§ **WRITTEN INSTRUCTION**: Quote the records from the line with "The image size is (315, 224)." to the line with "coord(137,21)", both included, word for word.

§ **DATA LISTING**:
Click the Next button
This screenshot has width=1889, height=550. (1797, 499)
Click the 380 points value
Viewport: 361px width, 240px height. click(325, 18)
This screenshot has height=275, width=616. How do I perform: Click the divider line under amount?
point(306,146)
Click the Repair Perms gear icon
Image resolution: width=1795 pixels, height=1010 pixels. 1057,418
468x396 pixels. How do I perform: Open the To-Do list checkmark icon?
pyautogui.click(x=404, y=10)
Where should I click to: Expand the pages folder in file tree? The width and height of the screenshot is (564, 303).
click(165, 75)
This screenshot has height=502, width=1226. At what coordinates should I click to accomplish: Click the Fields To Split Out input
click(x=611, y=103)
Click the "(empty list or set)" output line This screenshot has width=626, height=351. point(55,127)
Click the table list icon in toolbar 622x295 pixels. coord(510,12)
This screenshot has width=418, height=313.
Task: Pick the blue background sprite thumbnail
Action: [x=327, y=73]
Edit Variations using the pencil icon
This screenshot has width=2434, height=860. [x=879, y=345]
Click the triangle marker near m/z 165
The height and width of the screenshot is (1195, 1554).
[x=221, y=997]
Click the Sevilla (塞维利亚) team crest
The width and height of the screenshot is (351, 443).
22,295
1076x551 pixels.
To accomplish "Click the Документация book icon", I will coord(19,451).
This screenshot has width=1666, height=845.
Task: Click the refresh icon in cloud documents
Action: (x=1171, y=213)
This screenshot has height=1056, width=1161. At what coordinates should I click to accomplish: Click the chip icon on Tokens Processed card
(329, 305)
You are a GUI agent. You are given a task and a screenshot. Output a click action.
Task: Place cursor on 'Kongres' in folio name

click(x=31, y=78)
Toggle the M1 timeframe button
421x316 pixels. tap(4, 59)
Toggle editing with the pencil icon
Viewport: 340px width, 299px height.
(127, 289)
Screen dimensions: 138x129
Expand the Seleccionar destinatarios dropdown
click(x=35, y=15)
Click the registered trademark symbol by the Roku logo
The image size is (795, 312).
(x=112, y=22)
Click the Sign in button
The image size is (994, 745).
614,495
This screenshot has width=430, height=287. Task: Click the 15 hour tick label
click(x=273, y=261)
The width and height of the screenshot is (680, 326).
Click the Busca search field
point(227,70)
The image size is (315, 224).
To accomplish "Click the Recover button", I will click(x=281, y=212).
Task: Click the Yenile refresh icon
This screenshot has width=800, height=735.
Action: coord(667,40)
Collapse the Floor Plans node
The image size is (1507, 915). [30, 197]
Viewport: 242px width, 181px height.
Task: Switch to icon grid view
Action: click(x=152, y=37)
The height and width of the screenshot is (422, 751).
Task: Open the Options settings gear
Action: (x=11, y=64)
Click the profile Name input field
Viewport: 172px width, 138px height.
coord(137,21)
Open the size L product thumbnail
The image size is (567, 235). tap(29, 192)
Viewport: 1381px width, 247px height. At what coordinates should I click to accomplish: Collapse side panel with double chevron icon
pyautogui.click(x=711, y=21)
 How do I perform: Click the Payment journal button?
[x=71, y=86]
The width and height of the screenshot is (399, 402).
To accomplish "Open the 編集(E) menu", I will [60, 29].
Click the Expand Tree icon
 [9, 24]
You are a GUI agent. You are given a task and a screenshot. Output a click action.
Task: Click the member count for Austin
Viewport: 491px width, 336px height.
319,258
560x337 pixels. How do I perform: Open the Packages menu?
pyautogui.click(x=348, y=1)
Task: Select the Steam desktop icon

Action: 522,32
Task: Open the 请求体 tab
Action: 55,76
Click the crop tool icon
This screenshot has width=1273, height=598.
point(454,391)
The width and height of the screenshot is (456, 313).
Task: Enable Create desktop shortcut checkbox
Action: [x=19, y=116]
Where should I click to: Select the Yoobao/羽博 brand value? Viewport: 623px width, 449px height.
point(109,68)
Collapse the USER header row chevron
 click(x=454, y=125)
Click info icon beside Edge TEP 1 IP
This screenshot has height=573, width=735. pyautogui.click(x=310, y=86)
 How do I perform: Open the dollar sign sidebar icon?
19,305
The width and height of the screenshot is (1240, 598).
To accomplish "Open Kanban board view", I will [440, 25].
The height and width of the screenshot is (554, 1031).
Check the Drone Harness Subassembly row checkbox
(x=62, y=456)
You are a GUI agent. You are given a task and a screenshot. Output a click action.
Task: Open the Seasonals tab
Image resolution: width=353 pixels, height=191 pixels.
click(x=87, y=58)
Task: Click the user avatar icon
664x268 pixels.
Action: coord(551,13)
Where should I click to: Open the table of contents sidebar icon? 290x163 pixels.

§ **RESPONSE FOR THIS EXERCISE**:
The image size is (315, 224).
To accomplish "Click the Recover button", I will click(x=281, y=212).
Task: Click the Yenile refresh icon
This screenshot has width=800, height=735.
Action: coord(667,40)
Collapse the Floor Plans node
The image size is (1507, 915). [30, 197]
Viewport: 242px width, 181px height.
Task: Switch to icon grid view
Action: click(x=152, y=37)
The height and width of the screenshot is (422, 751).
Task: Open the Options settings gear
Action: (x=11, y=64)
Click the profile Name input field
Viewport: 172px width, 138px height.
coord(137,21)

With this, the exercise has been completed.